輸入会社社長の娘の部屋にやってきた男を母親が猟銃で威嚇して追っ払った。男は逃走の途中で人身事故を起してお縄となったのだが、犯人の坂木信彦は変なことを昔から云っていたらしい。「自分は森崎礼美と結婚する」というようなことは今から十七年も前から言っており、当時の記録として文字になって残っていたし、家宅侵入を行った娘の名はなんと森崎礼美だったのだ。
坂木曰く何度も手紙を書いたところ一通返事が来たというのだが・・・。

§ **保存された行**:
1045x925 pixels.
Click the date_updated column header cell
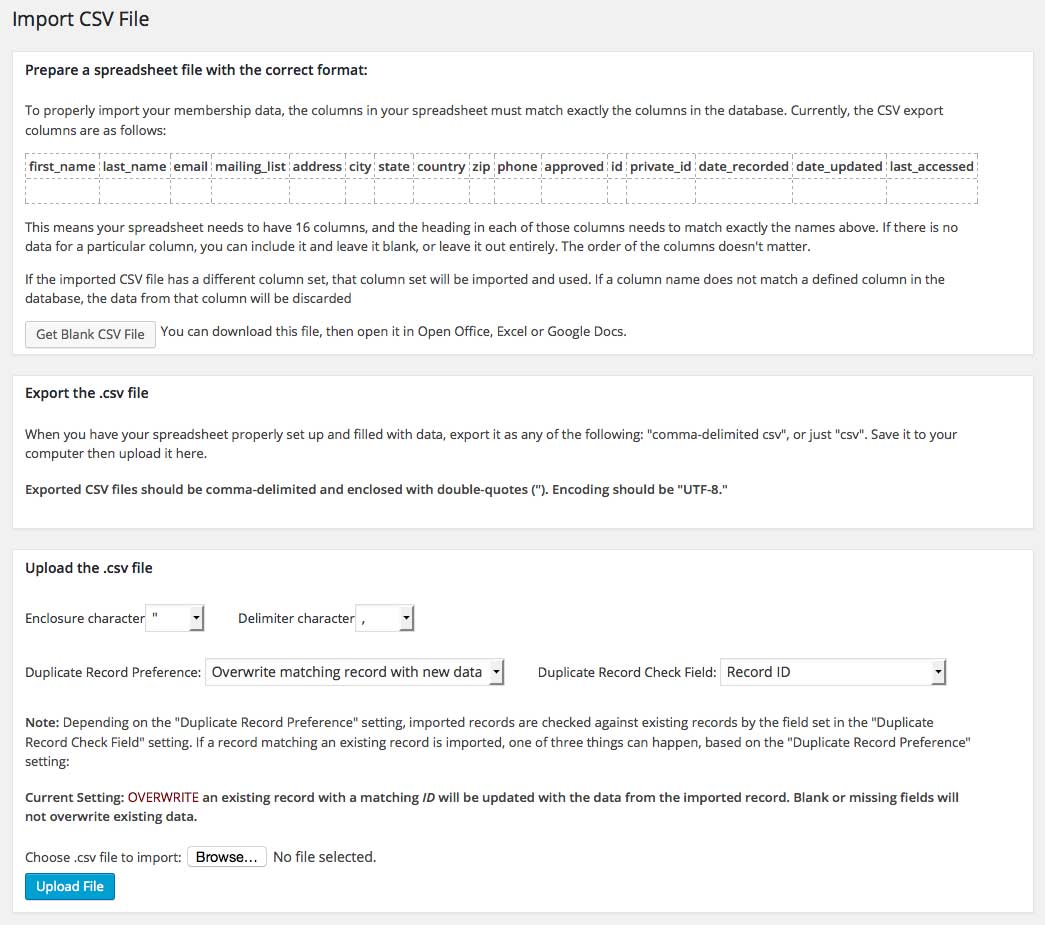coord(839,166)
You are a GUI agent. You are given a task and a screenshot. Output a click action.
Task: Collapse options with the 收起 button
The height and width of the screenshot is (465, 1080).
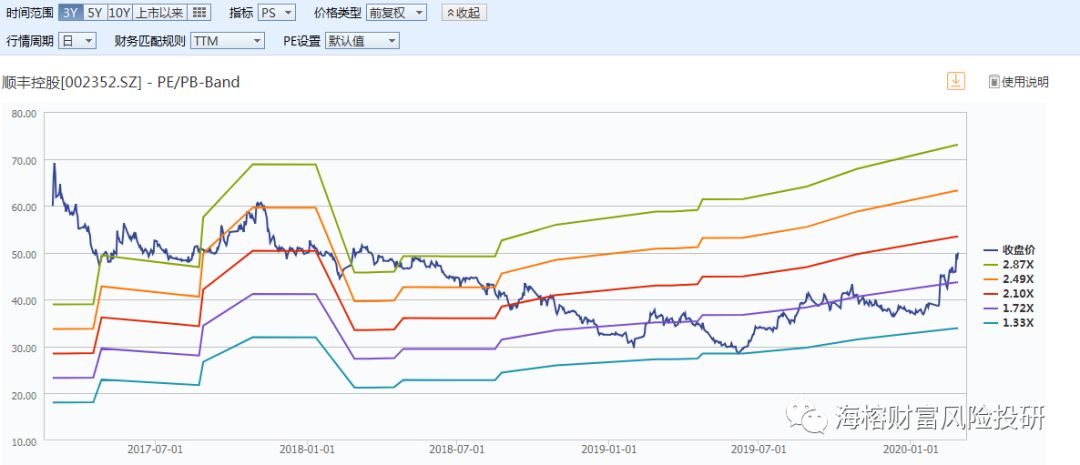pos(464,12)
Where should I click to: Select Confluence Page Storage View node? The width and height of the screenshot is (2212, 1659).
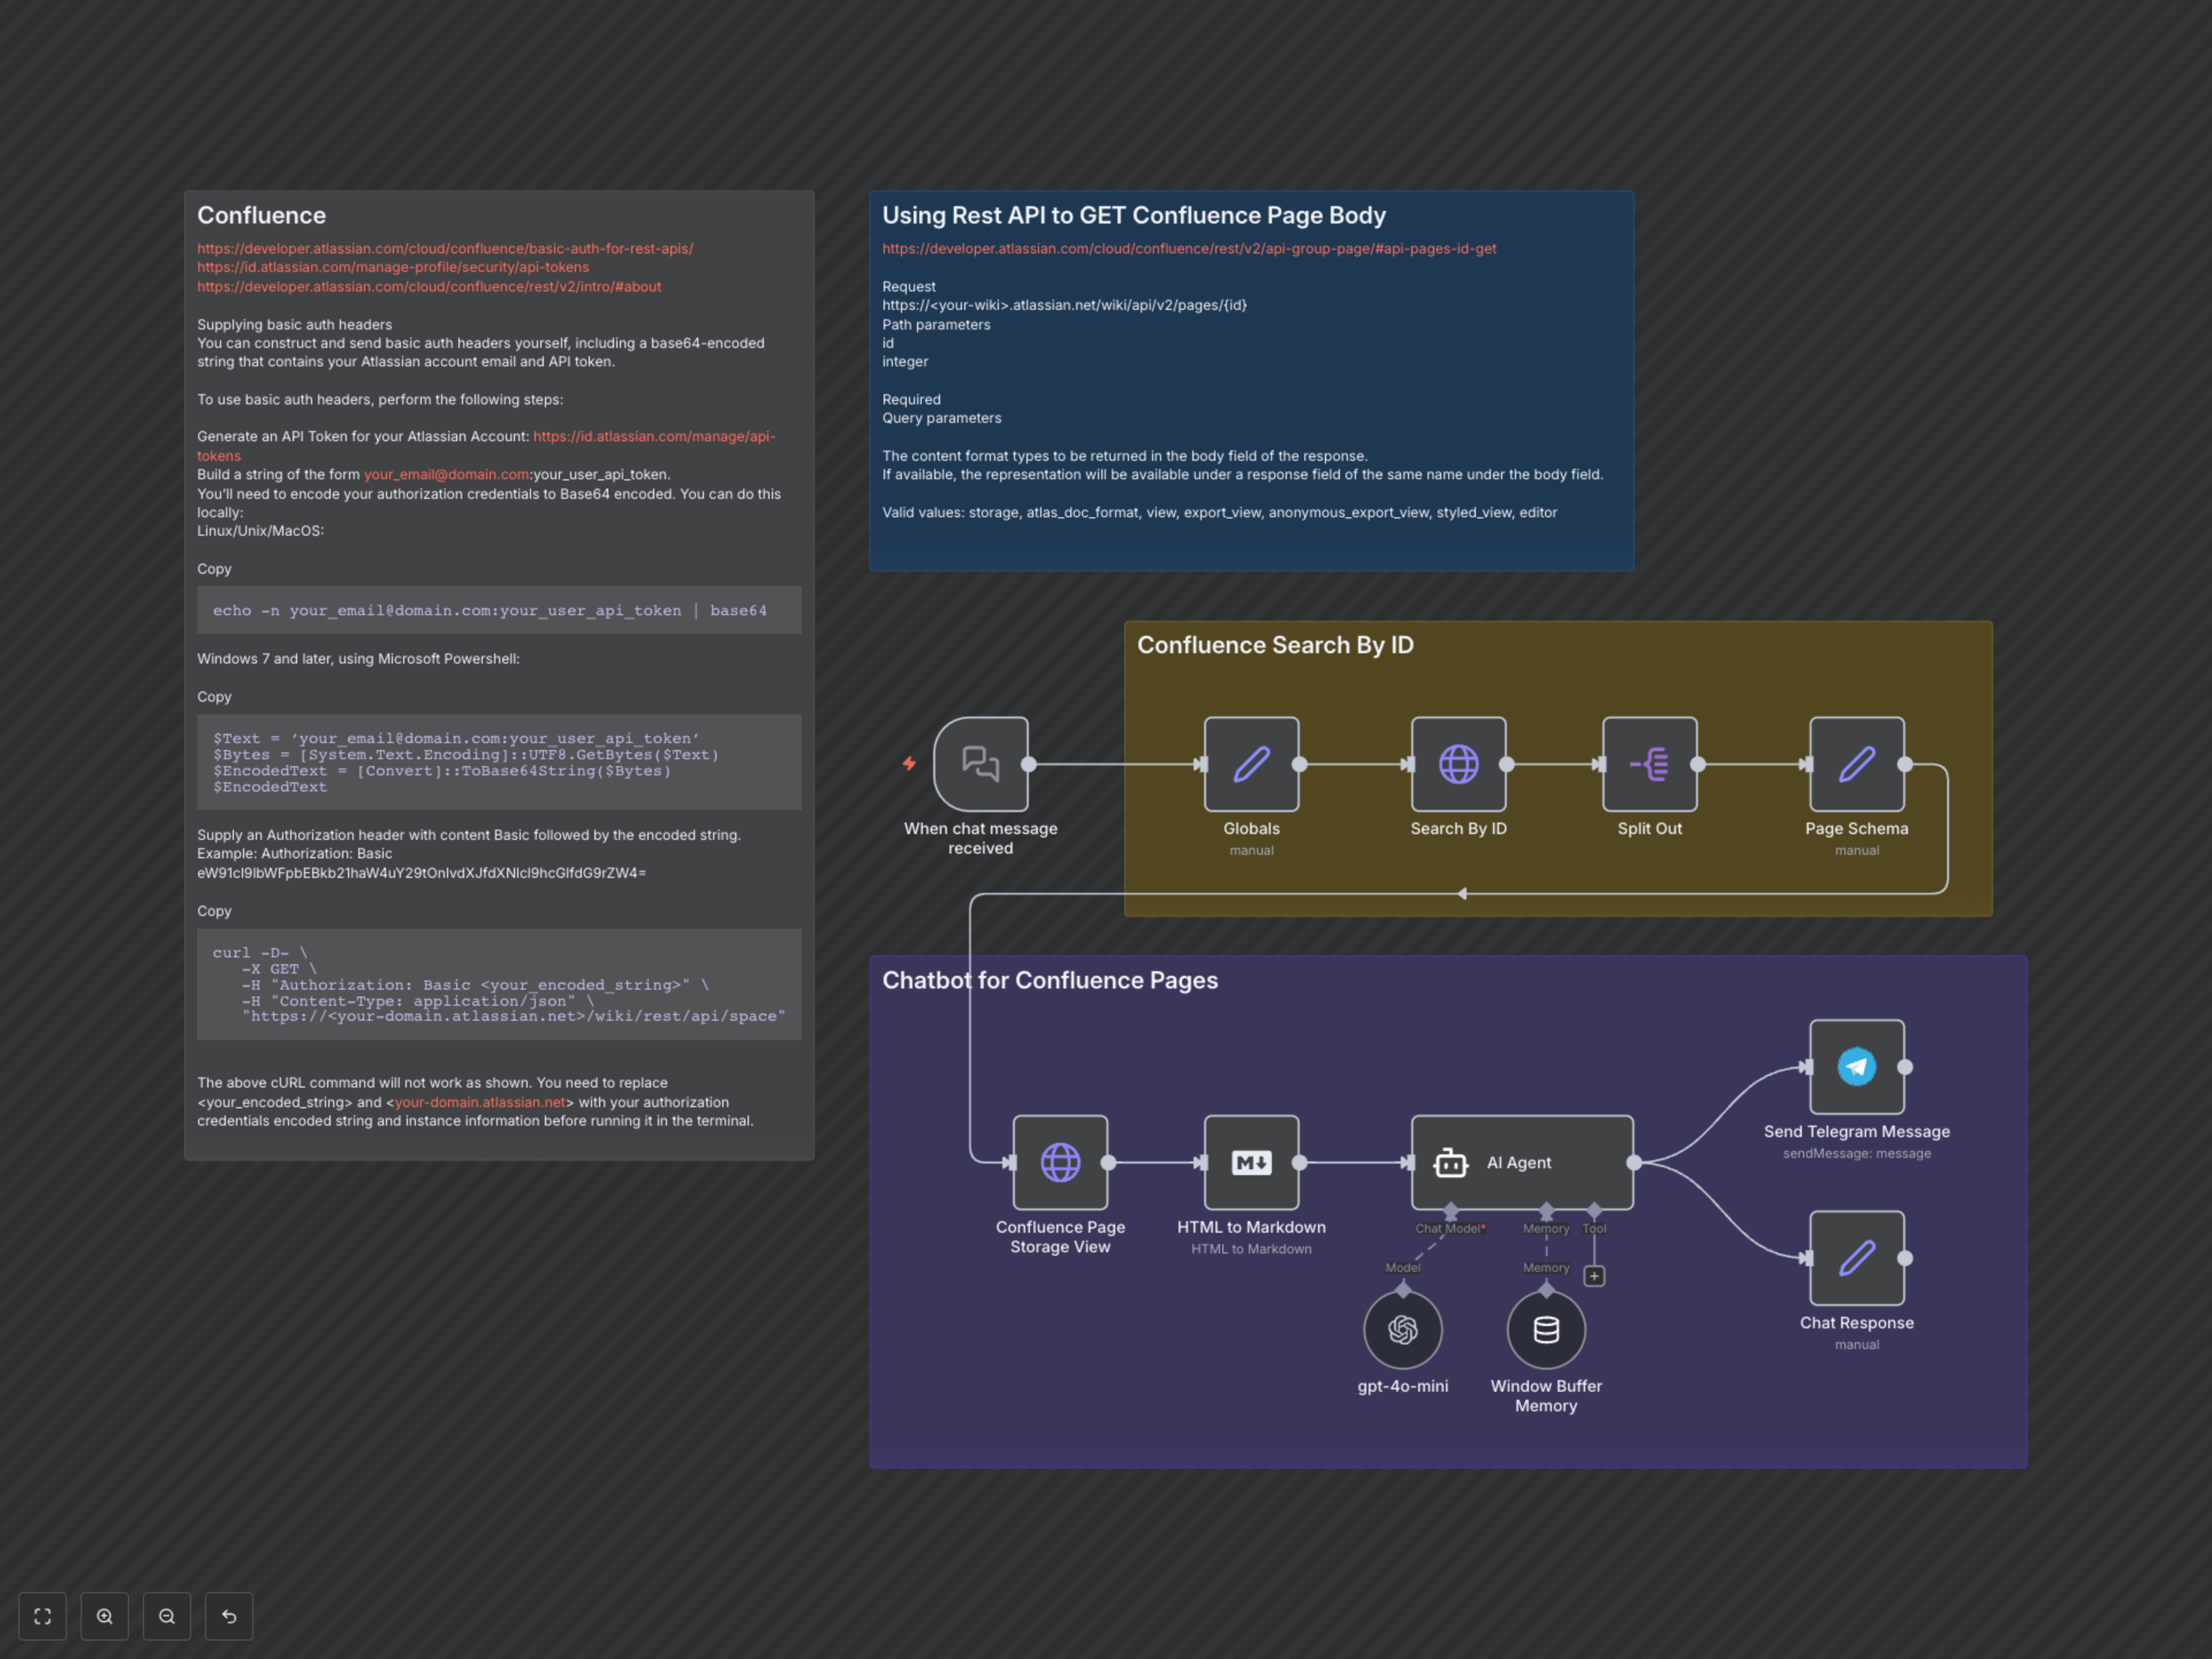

§ **指示 A**: 次の(i)〜(iii)が本文の内容と合っているか、それぞれ「はい」か「いいえ」で答え、判断の根拠となる本文の語句をそのまま引用してください。(i) 男を追い払ったのは娘の母親である。(ii) 坂木信彦は逃走中に事故を起こしたが、捕まらずに逃げ切った。(iii) 坂木信彦は十年前から森崎礼美と結婚すると言っていた。
§ **指示 B**: 本文の中で呼び名か名前で示されている人物をすべて挙げよ。同一人物は一人として数える。
これらの行は本文とは別の出典から取られている。

§ **解答全文 A**:
(i) はい。「母親が猟銃で威嚇して追っ払った」
(ii) いいえ。「人身事故を起してお縄となった」
(iii) いいえ。「今から十七年も前から言っており」

§ **解答全文 B**: 輸入会社社長、その娘（森崎礼美）、母親、男（坂木信彦）